Top of PROVIDED RECORDS

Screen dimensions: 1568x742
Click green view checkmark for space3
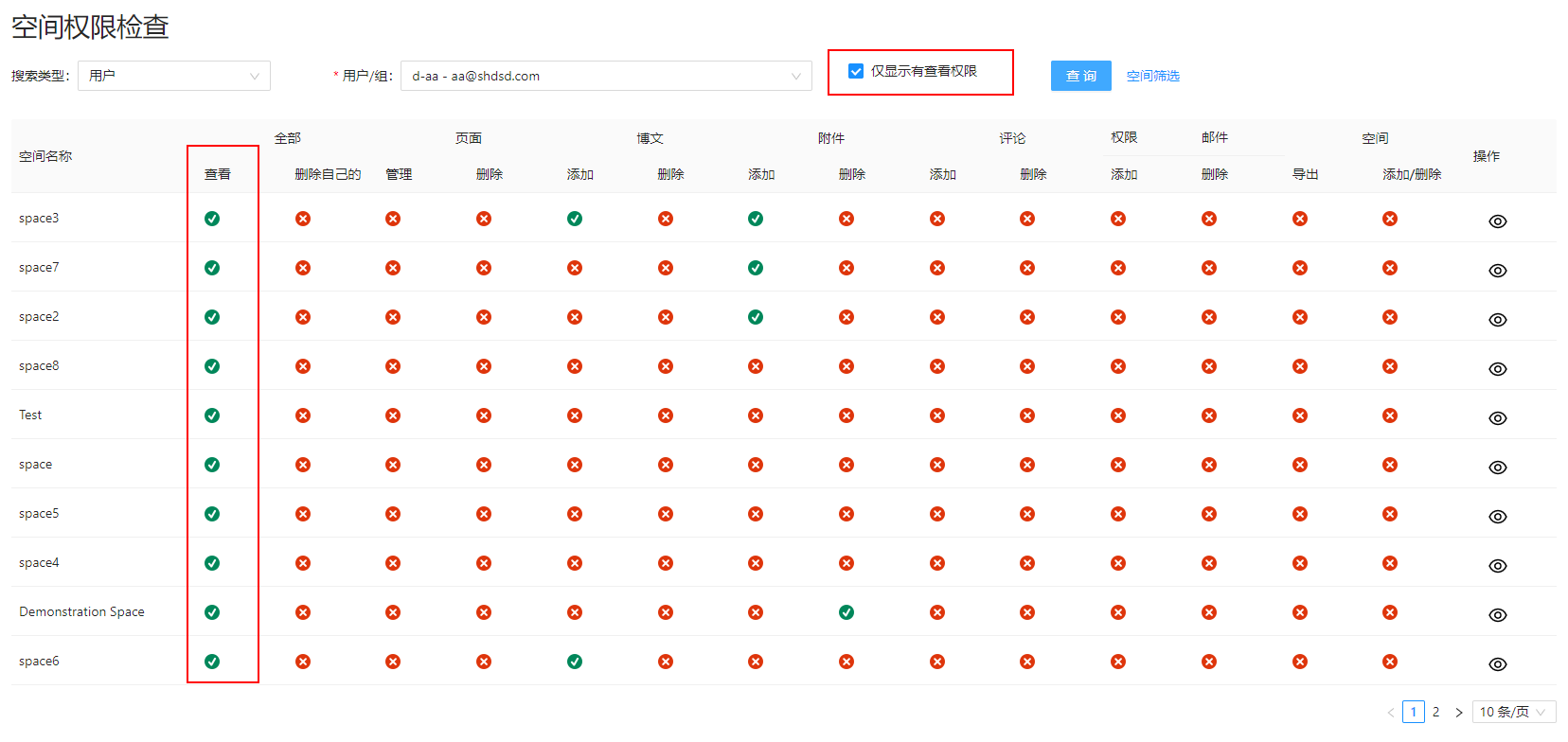[x=212, y=219]
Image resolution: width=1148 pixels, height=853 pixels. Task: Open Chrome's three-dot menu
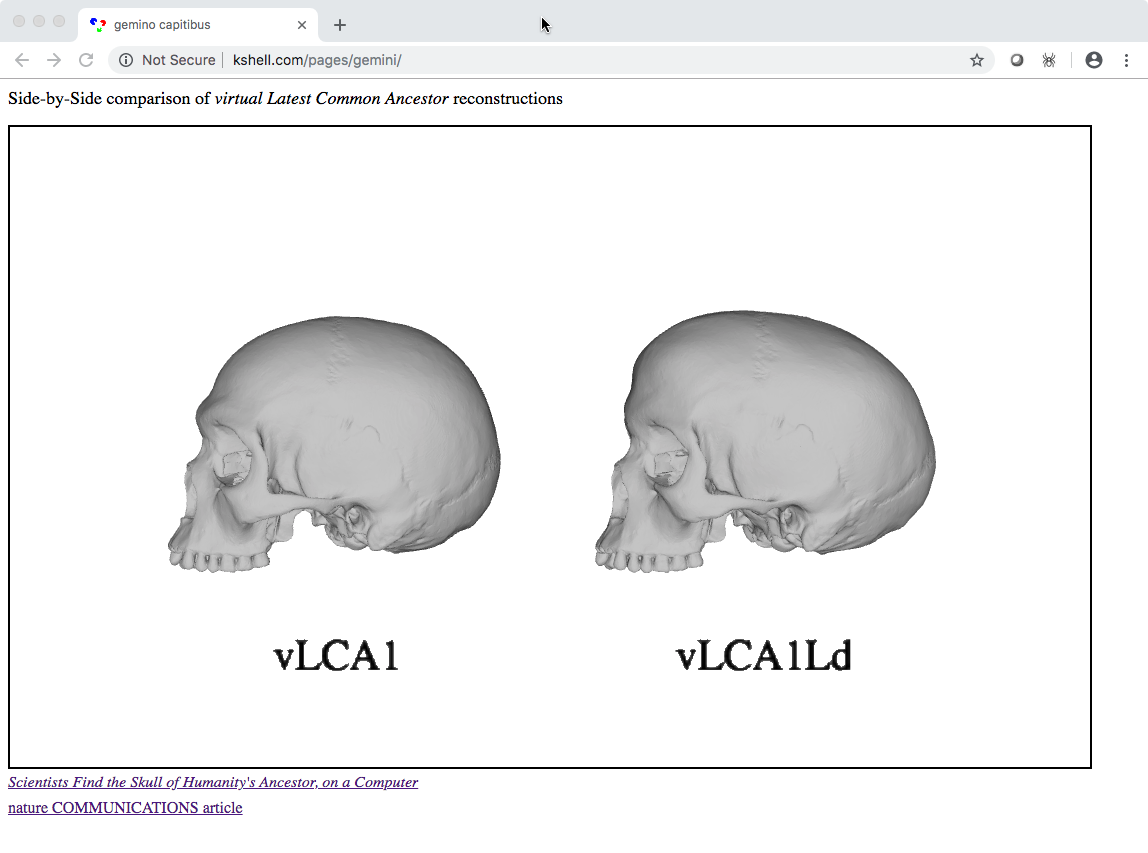[1127, 60]
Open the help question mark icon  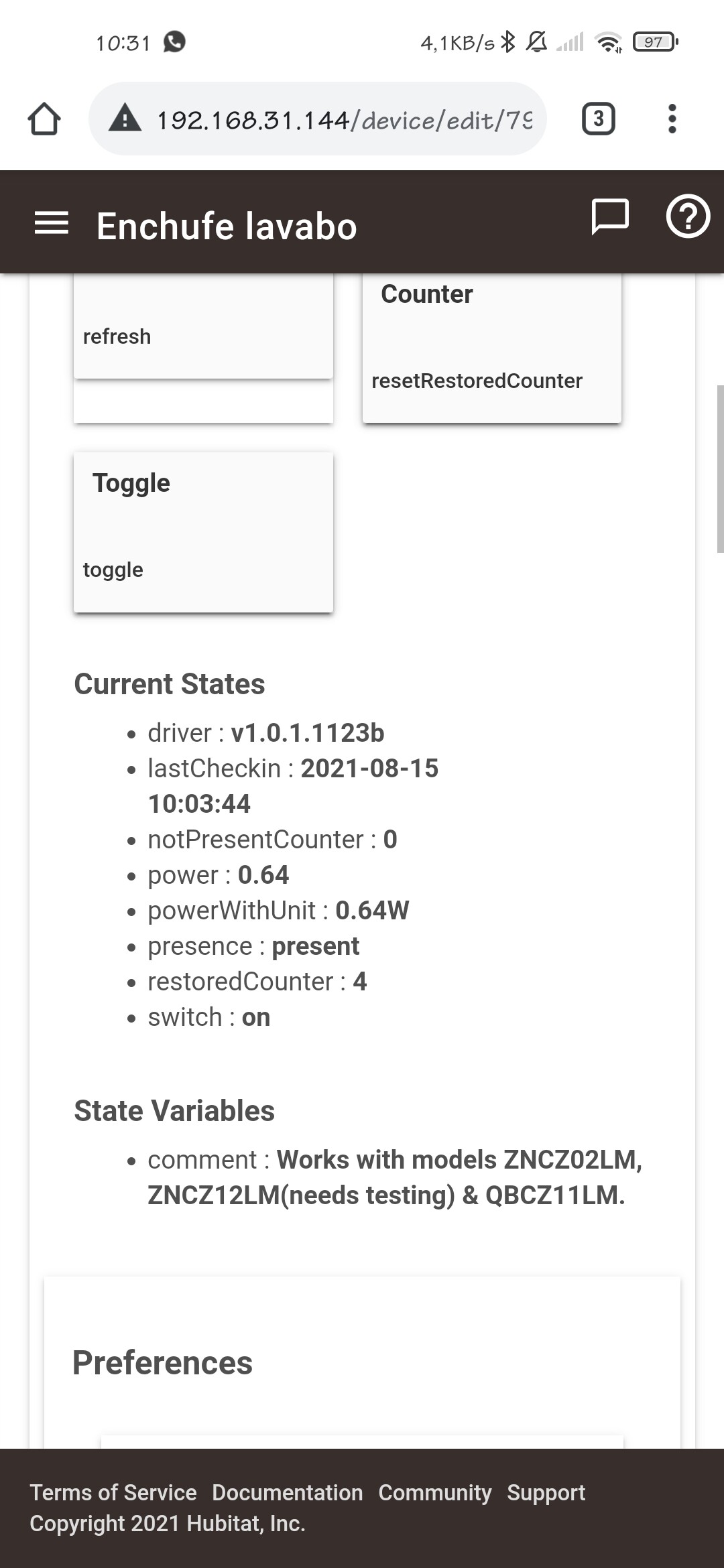[x=688, y=216]
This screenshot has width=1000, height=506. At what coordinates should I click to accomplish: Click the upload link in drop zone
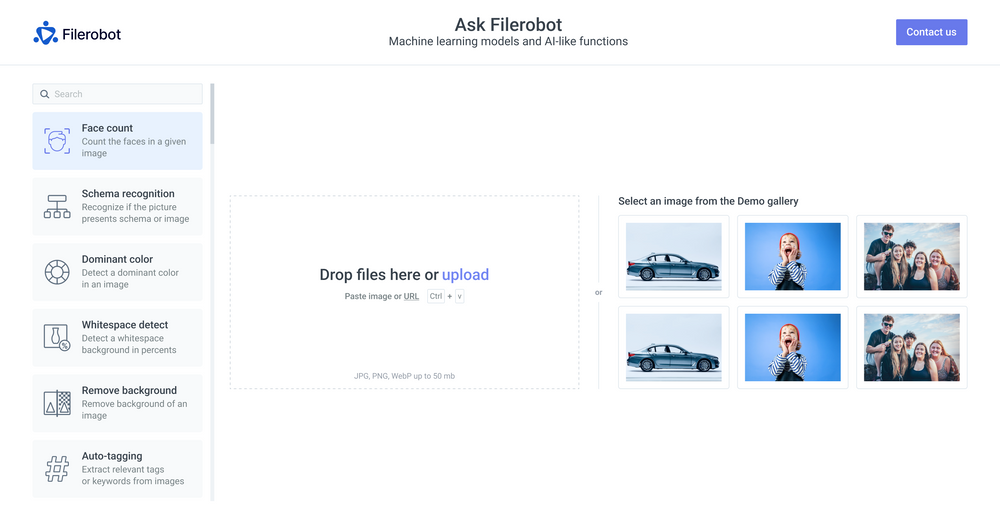click(465, 275)
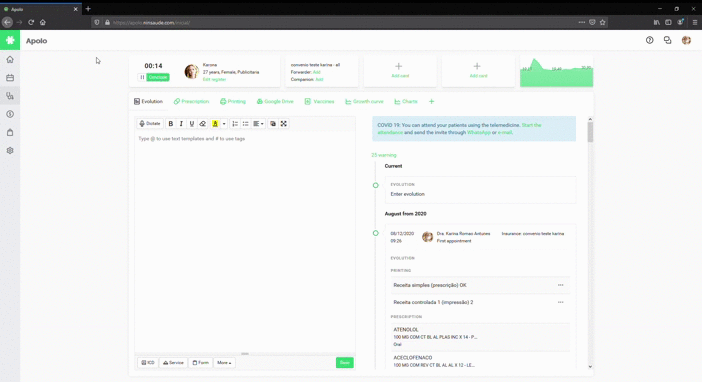The height and width of the screenshot is (382, 702).
Task: Open the chat messages icon in header
Action: [668, 40]
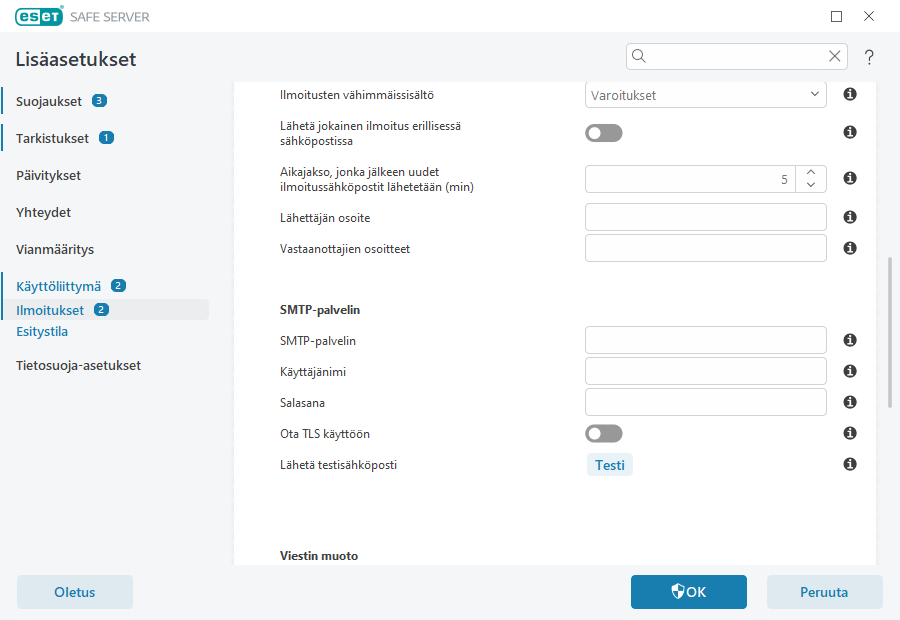Click the Käyttäjänimi input field
The width and height of the screenshot is (900, 620).
705,371
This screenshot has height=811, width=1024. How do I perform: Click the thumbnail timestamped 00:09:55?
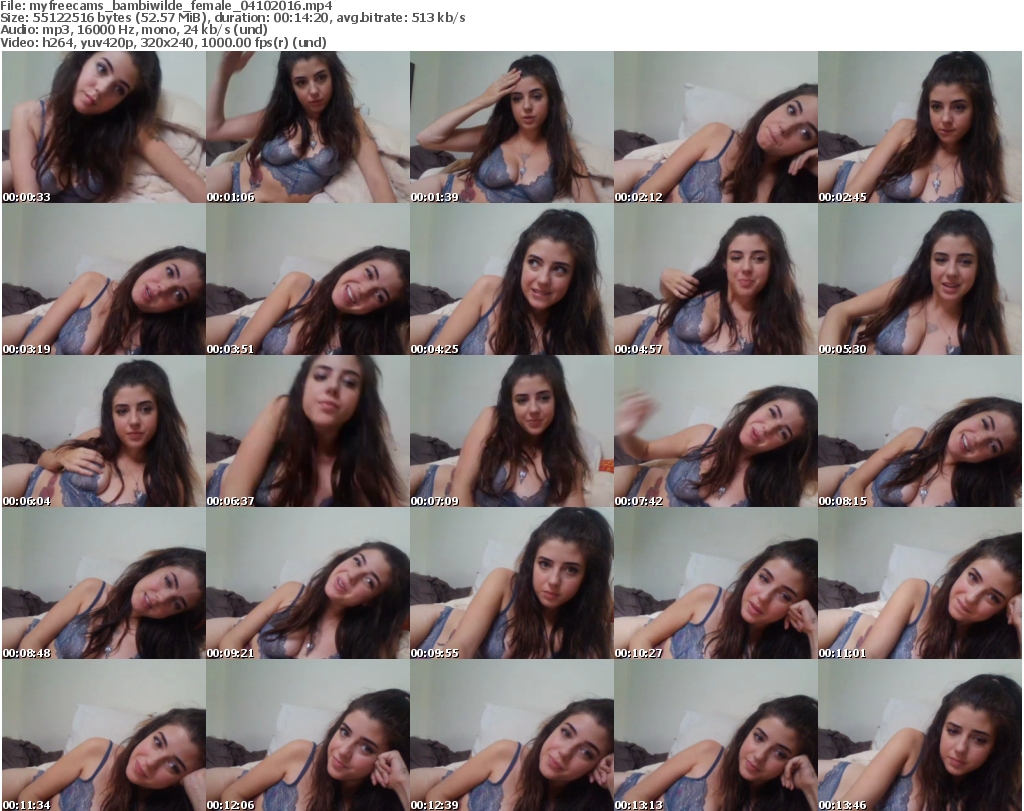coord(510,585)
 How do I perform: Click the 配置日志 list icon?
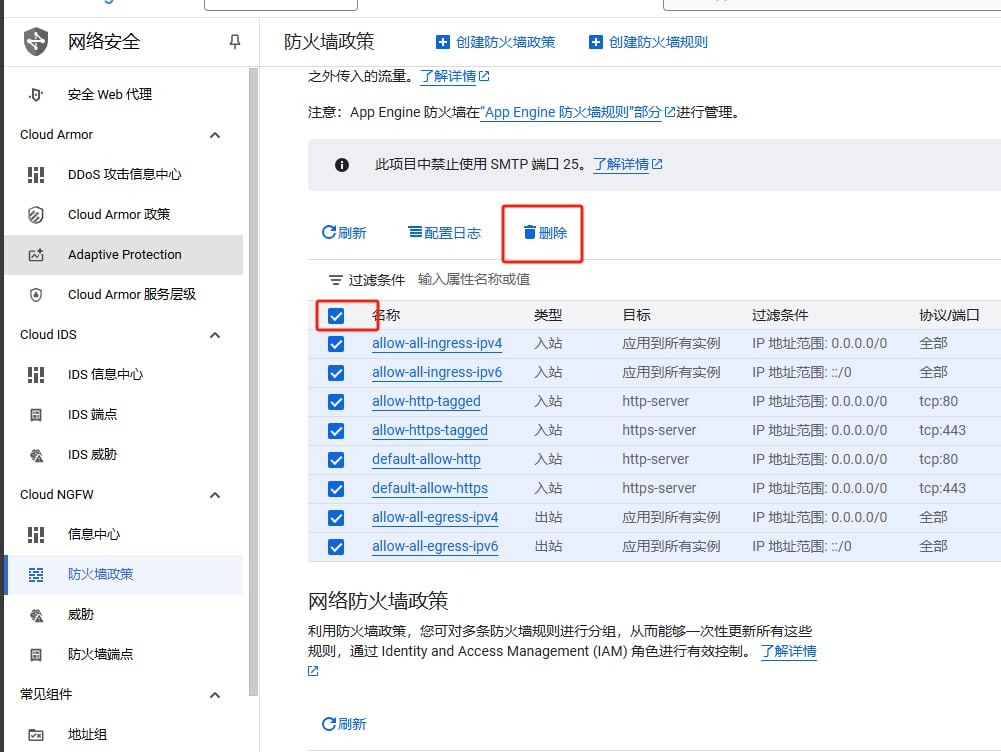(x=414, y=232)
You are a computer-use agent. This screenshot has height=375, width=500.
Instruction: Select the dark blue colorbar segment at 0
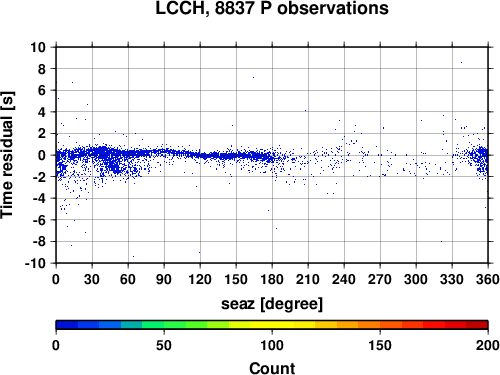pyautogui.click(x=67, y=325)
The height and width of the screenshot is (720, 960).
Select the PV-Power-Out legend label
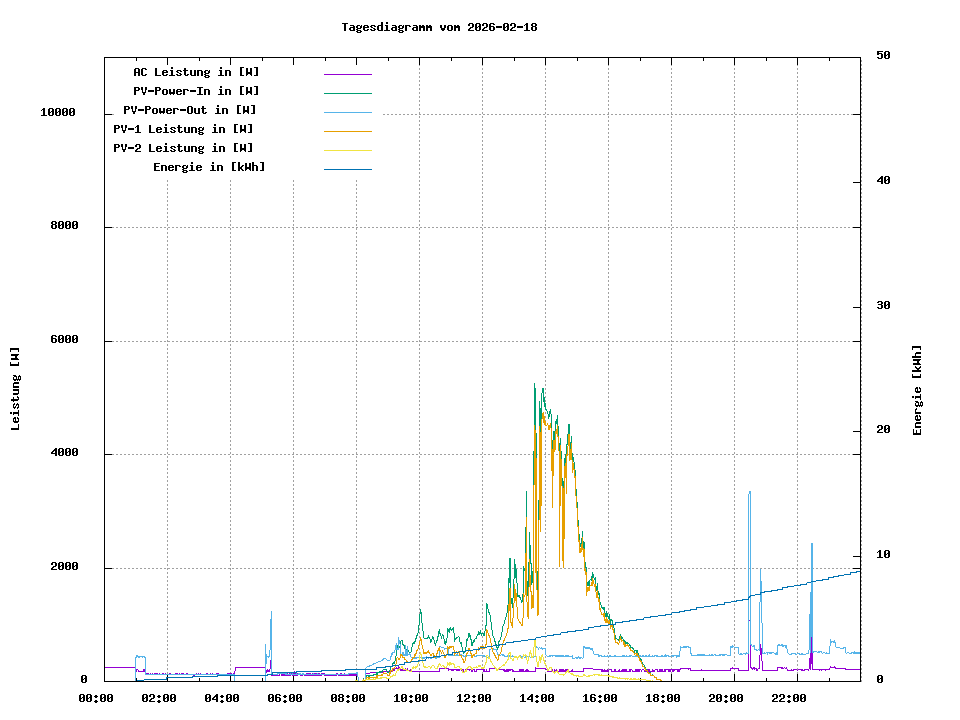[x=190, y=110]
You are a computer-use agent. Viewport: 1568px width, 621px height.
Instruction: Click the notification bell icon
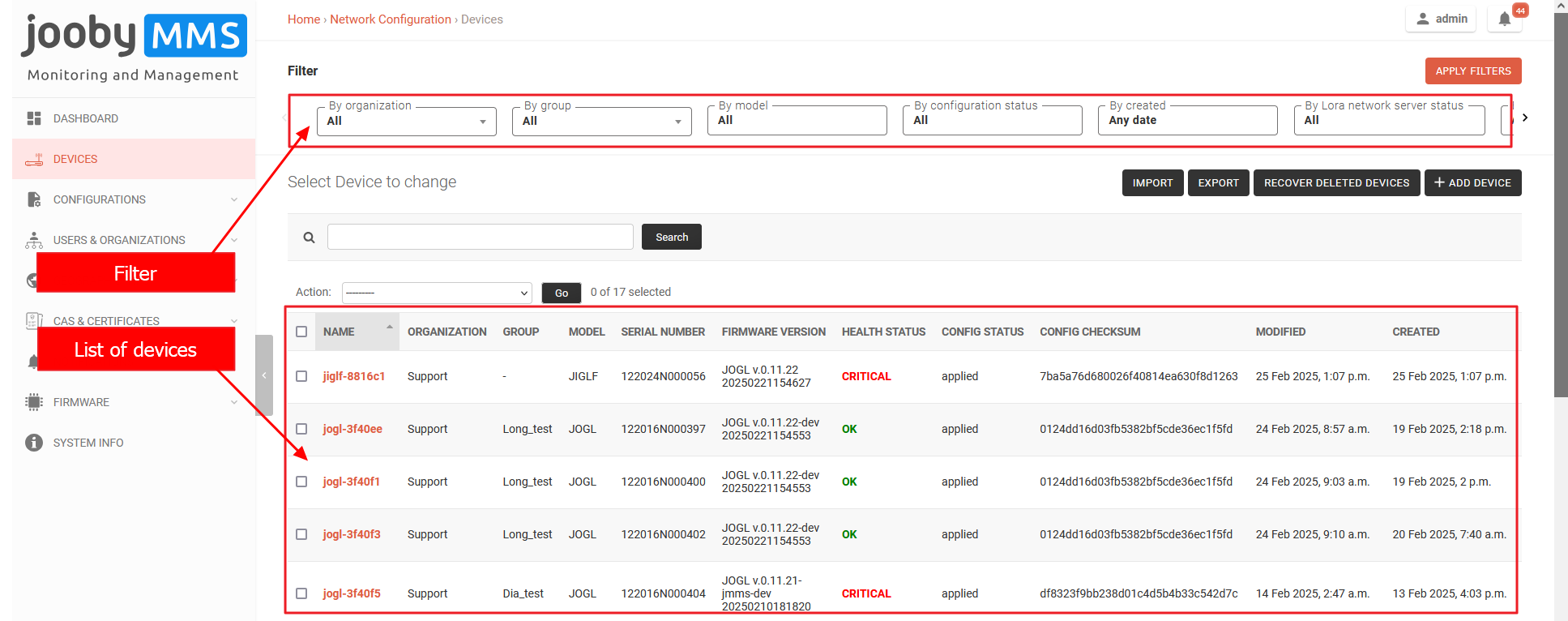(x=1504, y=19)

Bottom of PROVIDED RECORDS

- _EXERCISE GOAL_
Check each line of the entries for the string "agent". Copy the lines that have it.

- _TASK OUTPUT_
You are a computer-use agent. This screenshot has height=375, width=500.
You are a computer-use agent. Viewport: 1568px width, 621px height.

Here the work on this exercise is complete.